According to the United Nations Office on Drugs and Crime, 2012 report, about 230 million people worldwide, or 5 percent of the adult population, used an illicit drug at least once in 2010. Problem drug users number about 27 million.
While this and other reports state that illicit drug usage has been relatively stable in many parts of the world, it continues to rise in several developing countries. Heroin, cocaine and other drugs kill approximately two hundred thousand people each year, shattering families and bringing misery to thousands of other people. "Illicit drugs undermine economic and social development and contribute to crime, instability, insecurity and the spread of HIV," the 2012 World Drug Report says.
Finding Hope: It is Possible to Get off Drugs
But no matter how bleak the picture looks worldwide, it is possible to get off drugs. Even if one has failed at several rehabs before there is still hope. It takes the right program to get one back to lasting sobriety.
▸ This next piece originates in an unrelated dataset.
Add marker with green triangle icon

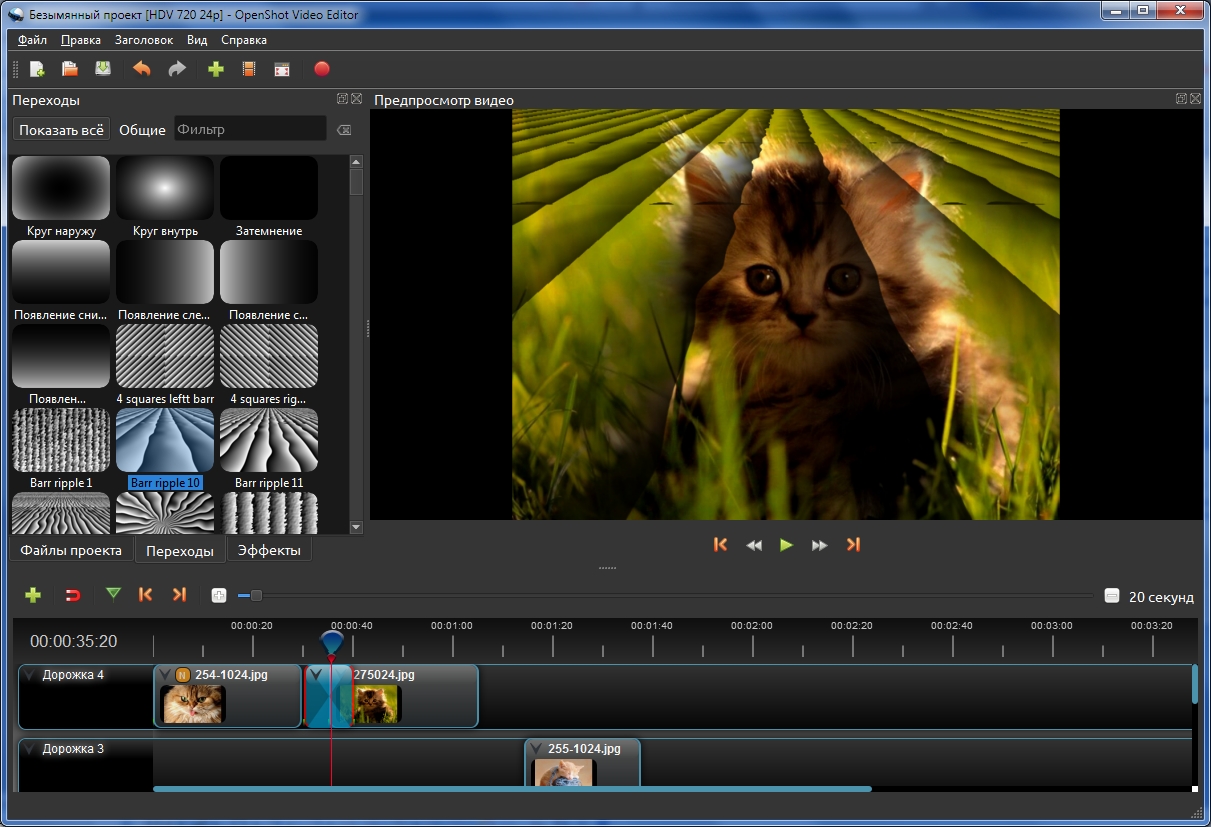tap(113, 594)
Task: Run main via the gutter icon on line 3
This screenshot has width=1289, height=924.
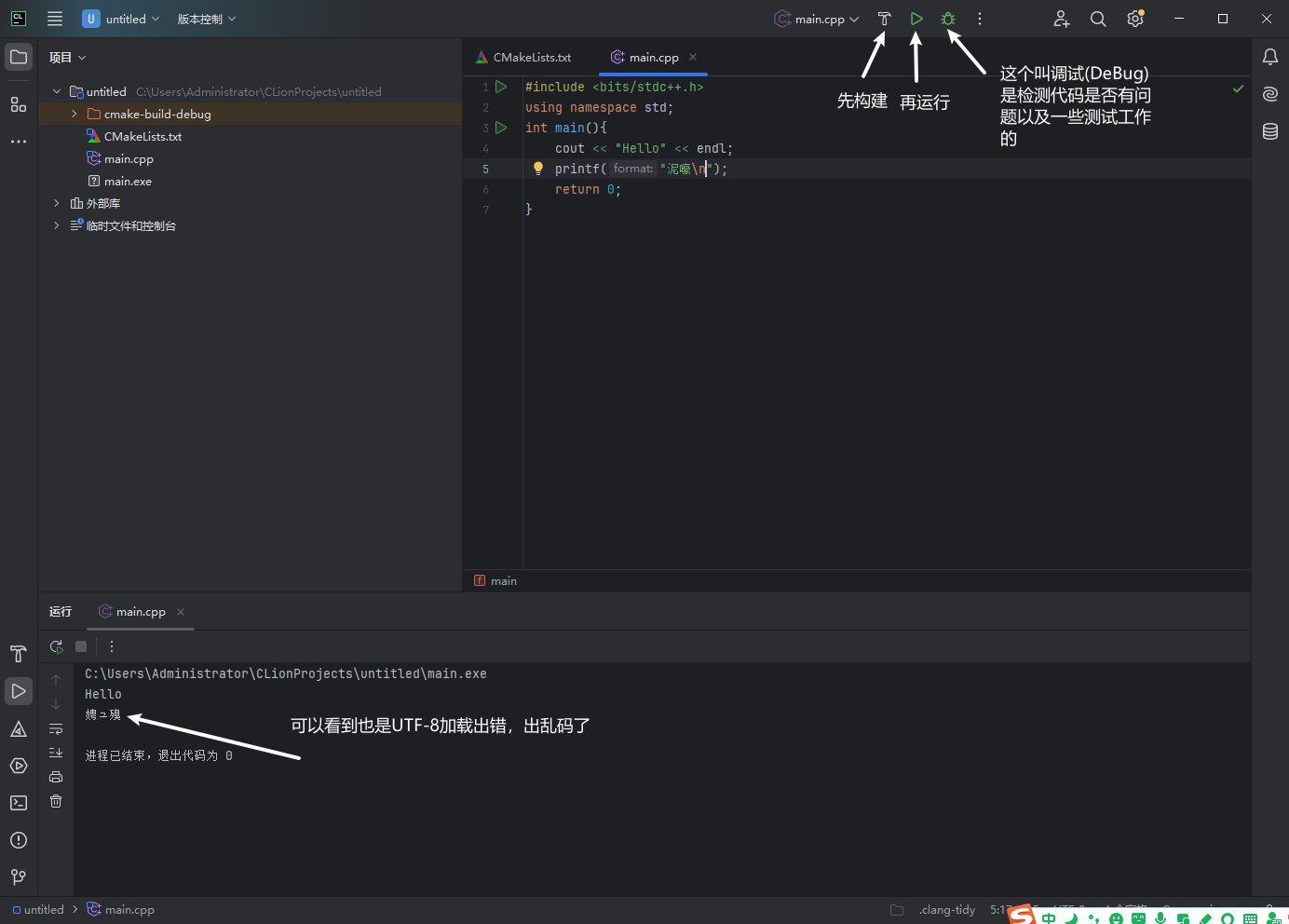Action: 501,128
Narconon Helps People Get Clean and Sober
The Narconon drug and alcohol program can help a person, regardless of how long he has been addicted and how many other rehabs he has tried. For thousands of ppeople, Narconon has been the last rehab program they needed, as the large majority of its graduates go on to lead sober, productive lives.
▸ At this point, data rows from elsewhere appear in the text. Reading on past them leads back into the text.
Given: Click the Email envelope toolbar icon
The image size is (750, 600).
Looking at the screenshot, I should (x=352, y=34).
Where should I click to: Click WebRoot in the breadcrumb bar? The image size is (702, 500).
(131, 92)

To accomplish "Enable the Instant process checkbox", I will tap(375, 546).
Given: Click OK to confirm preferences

Narconon has grown since 1966 to a large network of nearly fifty rehab centers and several other locations with drug prevention and education programs on six continents around the world. The Narconon drug and alcohol rehab program consists of eight unique steps intended to address the physical as well as the mental and emotional facets of addiction. It takes an average of three to five months for most people to complete the program at Narconon, but a person graduates from this program when they know how to lead a sober life, not when their time is up.
Terence Got Help and Got Clean at Narconon
Terence was able to quit using drugs with the help of Narconon Arrowhead in Oklahoma. He said that he was hopeless when he first arrived at Narconon and didn't see much of a future. He said he felt, "terrible, just completely empty and crashed. I was devastated when I got here. I felt horrible about all the things that I did. . . It was devastating to my whole family, everybody."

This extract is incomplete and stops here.